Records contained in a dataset

....

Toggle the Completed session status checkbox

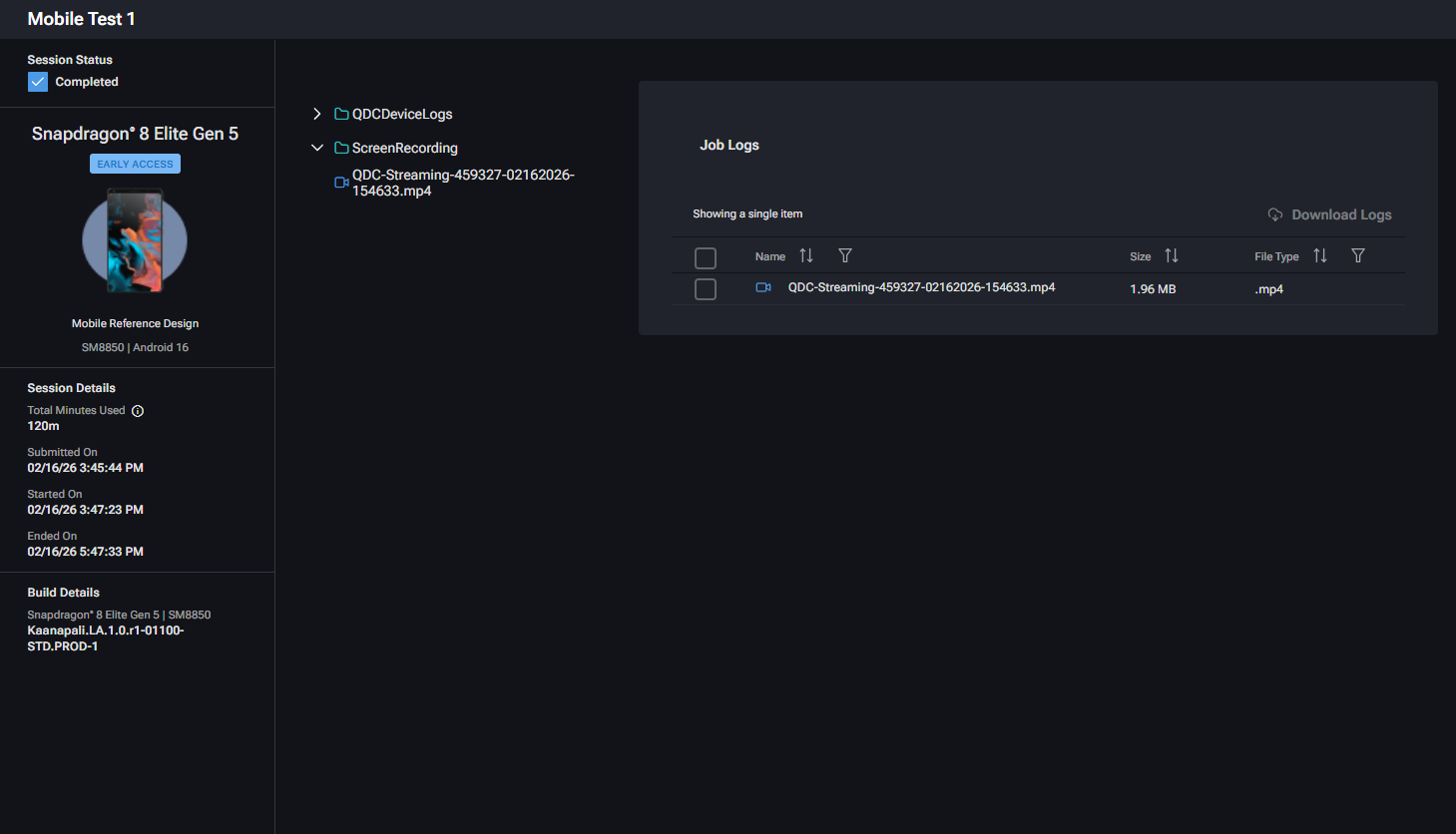(38, 82)
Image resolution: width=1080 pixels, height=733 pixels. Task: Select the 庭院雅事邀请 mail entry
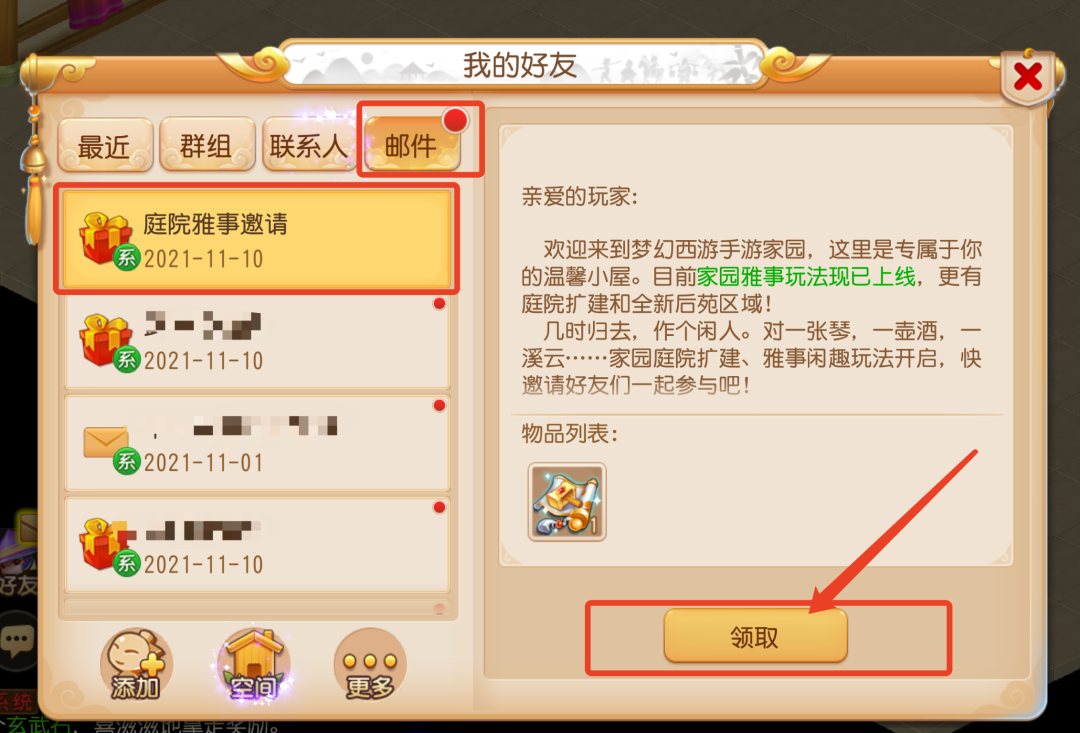(256, 239)
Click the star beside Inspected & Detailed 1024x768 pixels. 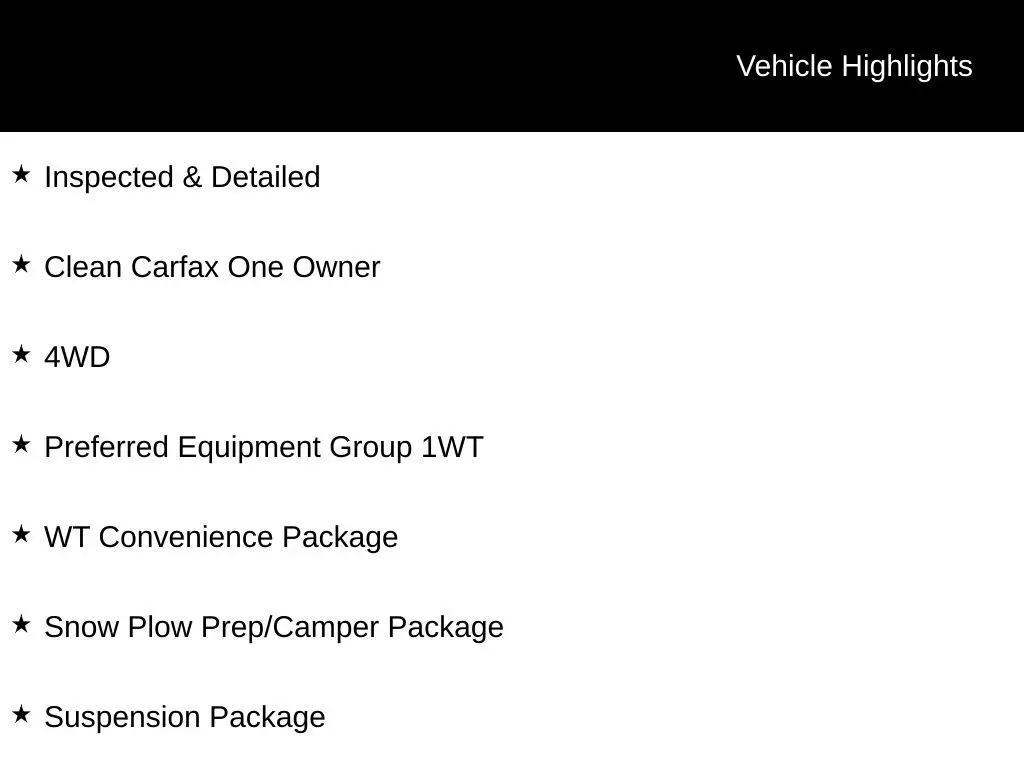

....

ACTIVITY: Without the images, output all the entries exactly as they stand.

OUTPUT FOR THIS EXERCISE:
Toggle the Completed session status checkbox

(38, 82)
Image resolution: width=1080 pixels, height=733 pixels. Task: Select the 庭院雅事邀请 mail entry
(256, 239)
Click the star beside Inspected & Detailed 1024x768 pixels. 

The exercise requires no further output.